補佐官が斬る!情報セキュリティ版「国家の品格」とは?

日本政府のセキュリティ対策について、みなさんはどれくらい知っていますか? 国民の情報や省庁の機密情報の管理から、サイバーテロ対策まで、政府の情報セキュリティ対策は多岐にわたります。
今回は内閣官房情報セキュリティセンター(NISC)の「スーパー補佐官」こと、山口英氏にお話を伺いました。奈良先端技術大学の教授でもある山口氏。二足のわらじ生活には、少なからぬ苦悩があるようです...。

山口 英氏

山口 英氏
(内閣官房情報セキュリティ対策推進室 情報セキュリティ補佐官
/奈良先端科学技術大学院大学 情報科学研究科教授)

1964年静岡生まれ。大阪大学基礎工学部卒。奈良先端科学技術大学院大学 情報科学研究科教授。工学博士。2004年4月より内閣官房情報セキュリティセンター(NISC) 情報セキュリティ補佐官に就任。2006年4月より内閣官房電子政府推進管理補佐官を兼務。

日本の情報セキュリティ政策の立案部隊として

★内閣官房情報セキュリティセンター(以下、NISC)について教えていただけますか?

―その前にまず、内閣官房とは何かというところから話しましょう。というのも、ほとんどの人が内閣府と間違えているんですよ。内閣官房っていうのは、官邸、つまり総理と官房長官から直接指揮を受ける、総合的な政策立案調整部隊なのです。一方、内閣府は省庁横断的な政策についての実施部隊。それぞれの政策領域毎に国務大臣が指揮をとっています。というわけで、内閣官房というのは、政府全体を見渡して、必要な政策を作り、各省庁に実施を促してくところです。

★NISCは、政策の中でも、情報セキュリティ関係の政策立案や調整を行うということでしょうか。
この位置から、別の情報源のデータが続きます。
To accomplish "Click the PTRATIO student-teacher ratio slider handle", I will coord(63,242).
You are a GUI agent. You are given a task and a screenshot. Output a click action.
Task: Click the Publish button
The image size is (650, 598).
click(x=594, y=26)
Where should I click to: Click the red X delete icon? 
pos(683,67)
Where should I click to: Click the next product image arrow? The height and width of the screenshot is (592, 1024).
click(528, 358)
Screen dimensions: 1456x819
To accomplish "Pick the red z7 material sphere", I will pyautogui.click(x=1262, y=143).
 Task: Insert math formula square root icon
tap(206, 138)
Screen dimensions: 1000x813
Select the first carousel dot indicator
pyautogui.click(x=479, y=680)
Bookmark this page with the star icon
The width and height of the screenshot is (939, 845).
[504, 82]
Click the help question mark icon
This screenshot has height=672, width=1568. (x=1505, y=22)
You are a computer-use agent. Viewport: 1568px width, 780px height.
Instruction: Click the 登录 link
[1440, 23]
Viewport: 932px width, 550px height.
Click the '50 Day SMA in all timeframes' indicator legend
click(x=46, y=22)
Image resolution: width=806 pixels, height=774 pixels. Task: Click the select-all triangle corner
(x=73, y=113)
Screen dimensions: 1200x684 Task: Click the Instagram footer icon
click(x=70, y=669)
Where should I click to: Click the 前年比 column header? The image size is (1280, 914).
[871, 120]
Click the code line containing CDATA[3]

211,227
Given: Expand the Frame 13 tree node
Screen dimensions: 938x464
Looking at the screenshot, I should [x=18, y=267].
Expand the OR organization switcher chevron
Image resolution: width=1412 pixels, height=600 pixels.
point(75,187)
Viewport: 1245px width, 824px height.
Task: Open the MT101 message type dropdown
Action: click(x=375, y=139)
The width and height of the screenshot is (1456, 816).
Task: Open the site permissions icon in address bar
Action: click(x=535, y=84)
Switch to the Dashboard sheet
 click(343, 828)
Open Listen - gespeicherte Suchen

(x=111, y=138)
―はい。それに加えて、各省庁単独ではできない横断的な事業に関してパイロット事業として立ち上げていくこともあります。一般的には、内閣府に省庁横断型事業を作るのだけど、それが即座にできない時もあるのでね。それからもうひとつ、我が国の国家安全保障にかかわる領域については内閣官房が全体を統括してやりましょうということになっています。もちろん、外務省とか警察庁とか公安調査庁とか法務省とかいろいろなところがかかわっているんだけど、最終的に内閣官房が総合調整する形になっている。そういったところでもサイバー関係のことを取り扱わなくちゃいけないよね、ということで、現在のような役割分担になっています。
つまり、情報セキュリティ関係の政策を全体として統括してますよ、それからいくつかのパイロットプロジェクトも実施もしていますよ、国家安全保障に関わる政策の中でサイバー関連事項の総合調整もやっていますよ、という感じですね。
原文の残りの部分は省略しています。